* REQUIREMENTS: Locate each line in the entries below that contains the string "will" and copy those lines. Case counts.

* TASK DATA:

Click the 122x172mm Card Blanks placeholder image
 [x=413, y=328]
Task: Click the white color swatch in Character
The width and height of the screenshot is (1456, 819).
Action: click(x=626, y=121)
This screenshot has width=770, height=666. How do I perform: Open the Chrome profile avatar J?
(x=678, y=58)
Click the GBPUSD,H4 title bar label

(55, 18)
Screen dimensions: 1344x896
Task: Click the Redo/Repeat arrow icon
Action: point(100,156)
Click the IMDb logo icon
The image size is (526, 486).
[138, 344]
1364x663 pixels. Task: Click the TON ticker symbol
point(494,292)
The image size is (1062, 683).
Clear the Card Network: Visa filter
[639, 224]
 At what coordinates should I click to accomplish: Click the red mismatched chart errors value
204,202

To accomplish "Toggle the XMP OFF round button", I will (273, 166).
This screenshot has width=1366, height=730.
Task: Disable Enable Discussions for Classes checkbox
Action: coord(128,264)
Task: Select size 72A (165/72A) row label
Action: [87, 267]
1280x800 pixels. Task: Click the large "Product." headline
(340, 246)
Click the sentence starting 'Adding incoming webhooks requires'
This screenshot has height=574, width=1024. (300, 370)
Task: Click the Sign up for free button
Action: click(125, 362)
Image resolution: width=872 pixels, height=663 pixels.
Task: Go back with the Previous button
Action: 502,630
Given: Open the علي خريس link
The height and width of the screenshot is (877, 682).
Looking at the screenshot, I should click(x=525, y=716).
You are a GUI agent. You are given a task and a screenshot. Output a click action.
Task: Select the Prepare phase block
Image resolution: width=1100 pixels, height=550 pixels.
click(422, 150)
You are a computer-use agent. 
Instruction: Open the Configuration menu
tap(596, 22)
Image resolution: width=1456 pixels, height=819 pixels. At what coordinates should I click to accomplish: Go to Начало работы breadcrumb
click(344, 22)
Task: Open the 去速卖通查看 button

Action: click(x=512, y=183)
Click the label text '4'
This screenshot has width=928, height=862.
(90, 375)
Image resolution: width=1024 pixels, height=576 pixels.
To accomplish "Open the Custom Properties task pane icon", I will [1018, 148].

* OUTPUT FOR THIS EXERCISE:
To accomplish "Toggle the XMP OFF round button", I will (273, 166).
To accomplish "Open the Custom Properties task pane icon", I will [1018, 148].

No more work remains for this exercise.